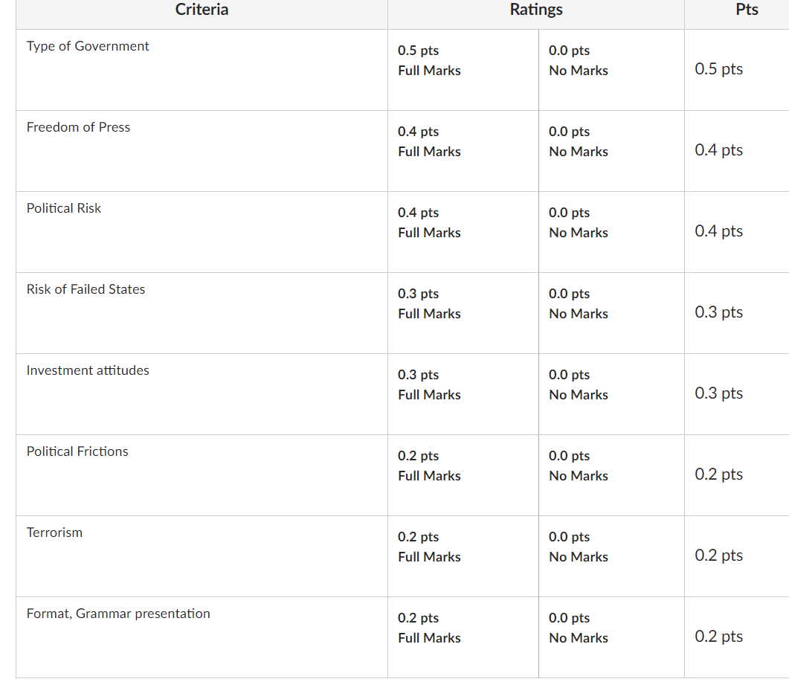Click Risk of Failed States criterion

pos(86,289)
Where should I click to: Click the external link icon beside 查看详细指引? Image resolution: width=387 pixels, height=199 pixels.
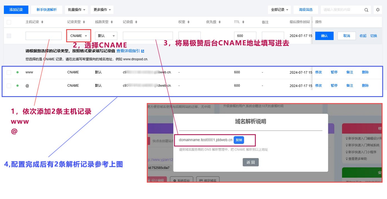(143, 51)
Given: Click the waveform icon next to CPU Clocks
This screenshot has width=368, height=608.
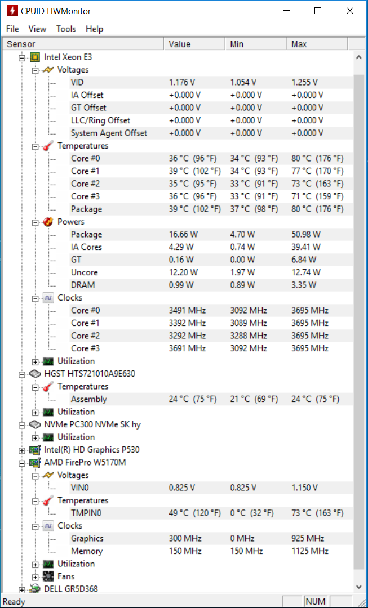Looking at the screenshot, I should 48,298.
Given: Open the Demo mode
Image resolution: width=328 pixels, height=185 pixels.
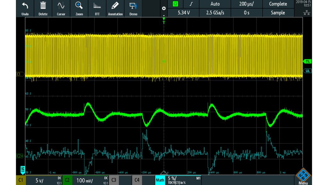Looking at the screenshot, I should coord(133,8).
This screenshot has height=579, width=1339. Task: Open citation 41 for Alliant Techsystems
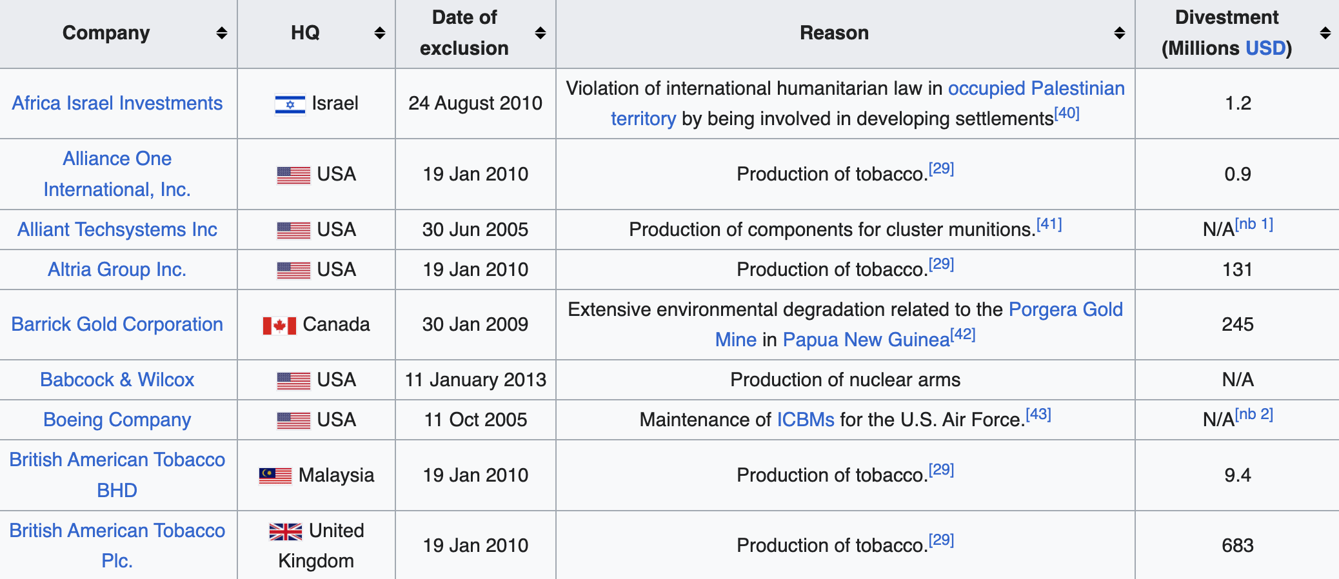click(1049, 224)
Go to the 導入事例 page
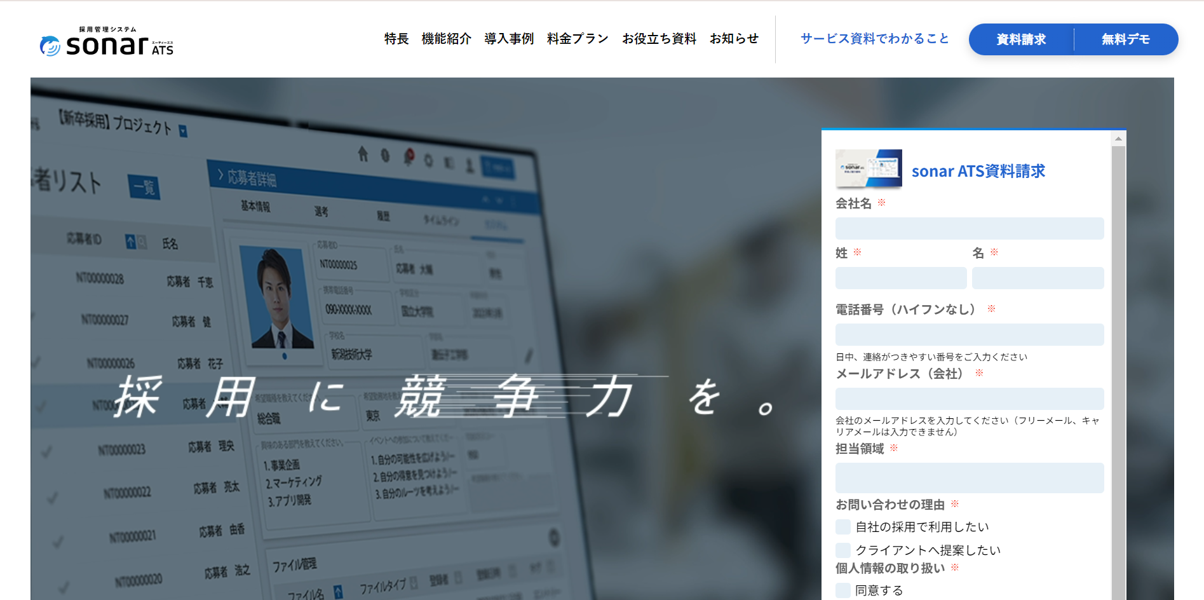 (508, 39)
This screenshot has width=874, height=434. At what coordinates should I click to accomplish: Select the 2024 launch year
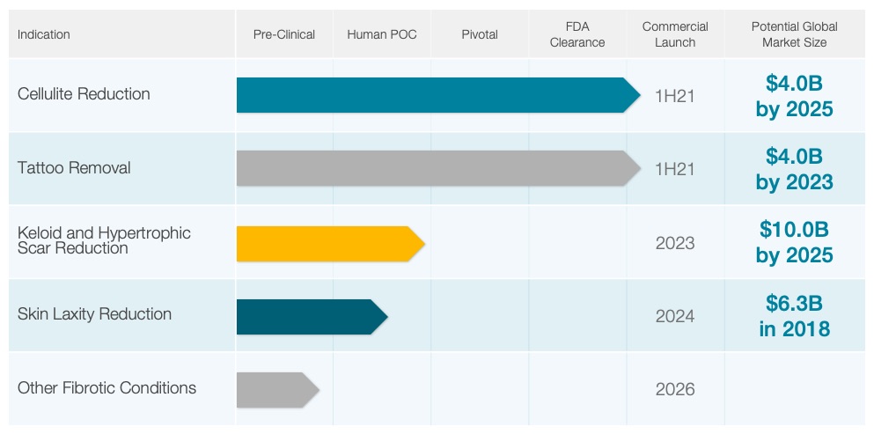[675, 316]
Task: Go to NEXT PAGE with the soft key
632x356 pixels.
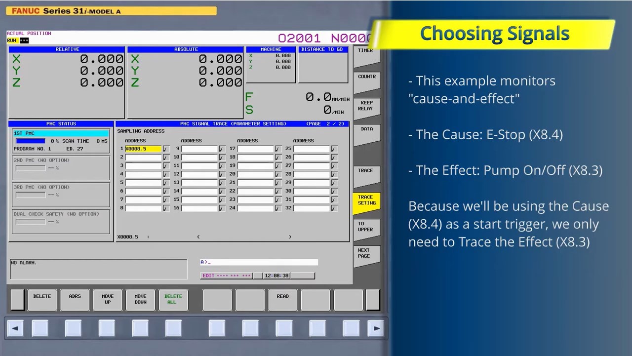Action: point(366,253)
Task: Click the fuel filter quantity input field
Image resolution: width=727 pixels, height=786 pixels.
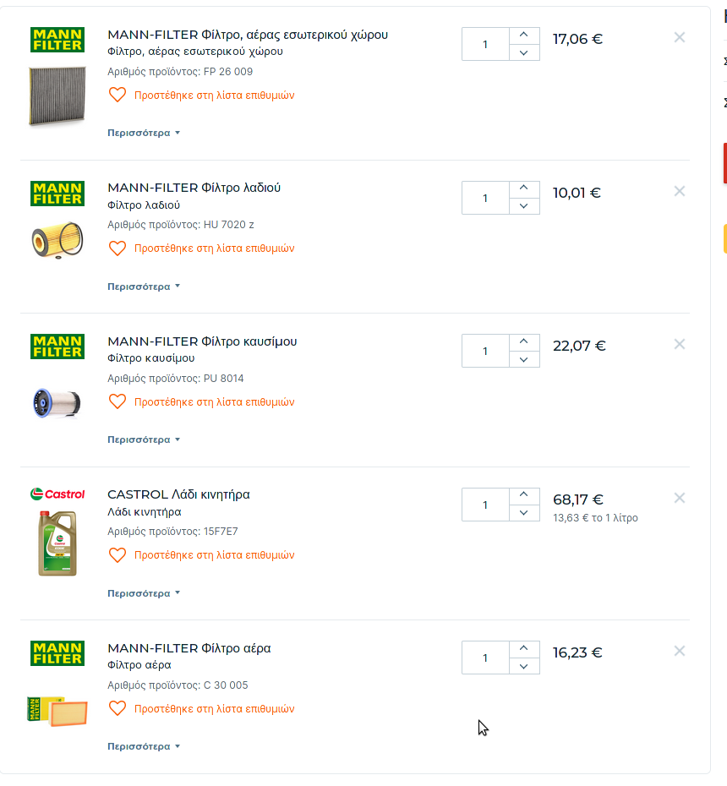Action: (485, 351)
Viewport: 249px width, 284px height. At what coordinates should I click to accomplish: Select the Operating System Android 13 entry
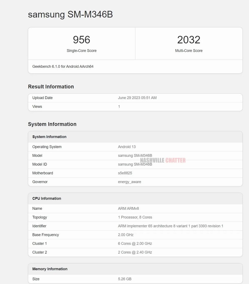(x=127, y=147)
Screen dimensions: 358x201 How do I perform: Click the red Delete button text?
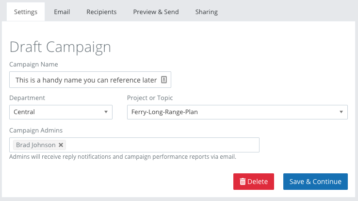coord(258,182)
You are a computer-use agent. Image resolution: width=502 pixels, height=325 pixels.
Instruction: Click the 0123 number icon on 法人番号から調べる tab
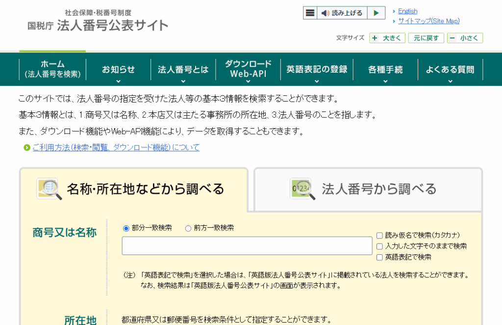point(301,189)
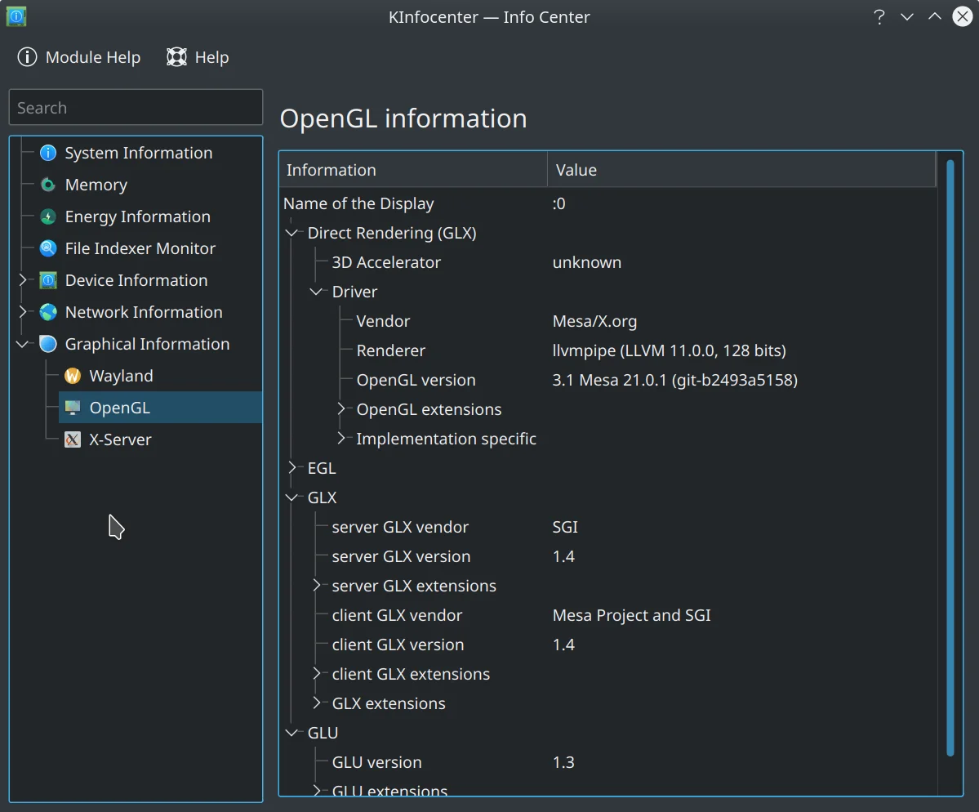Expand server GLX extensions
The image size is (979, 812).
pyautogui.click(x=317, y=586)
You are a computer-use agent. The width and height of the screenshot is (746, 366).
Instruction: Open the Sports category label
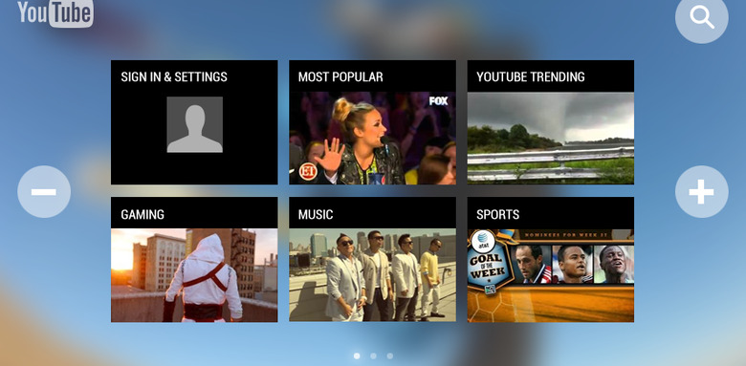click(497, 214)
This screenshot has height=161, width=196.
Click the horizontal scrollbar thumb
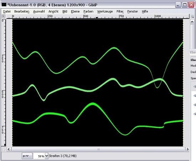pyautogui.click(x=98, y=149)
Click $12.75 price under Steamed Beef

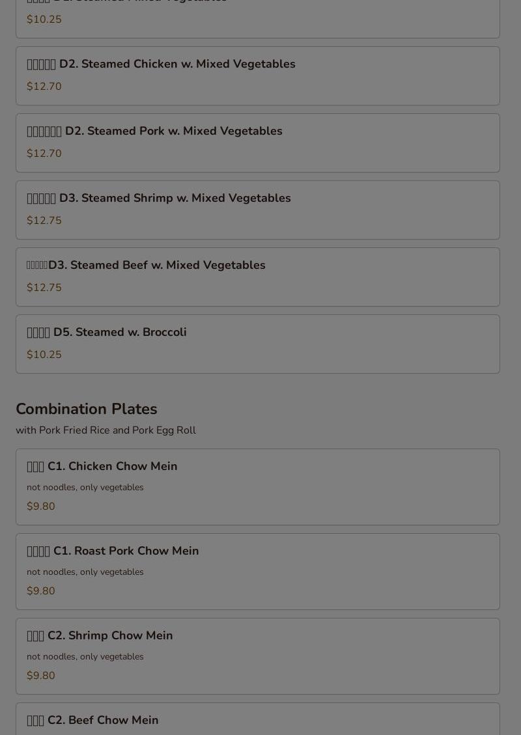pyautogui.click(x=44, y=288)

[WHAT THIS TASK INVOLVES] Output the part of the rows that opens with the line containing "Screen dimensions: 358x201" and closes with the line containing "pyautogui.click(x=317, y=586)", both included, as a Markdown table with the columns "No." and "Text". Number each line in sequence, skip blank lines, and omit the pictures.

[FINISHED TASK]
| No. | Text |
|---|---|
| 1 | Screen dimensions: 358x201 How do I perform: Click the red Delete button text? |
| 2 | coord(258,182) |
| 3 | You are a computer-use agent. Image resolution: width=502 pixels, height=325 pixels. |
| 4 | Instruction: Click the 0123 number icon on 法人番号から調べる tab |
| 5 | point(301,189) |
| 6 | Expand server GLX extensions |
| 7 | The image size is (979, 812). |
| 8 | pyautogui.click(x=317, y=586) |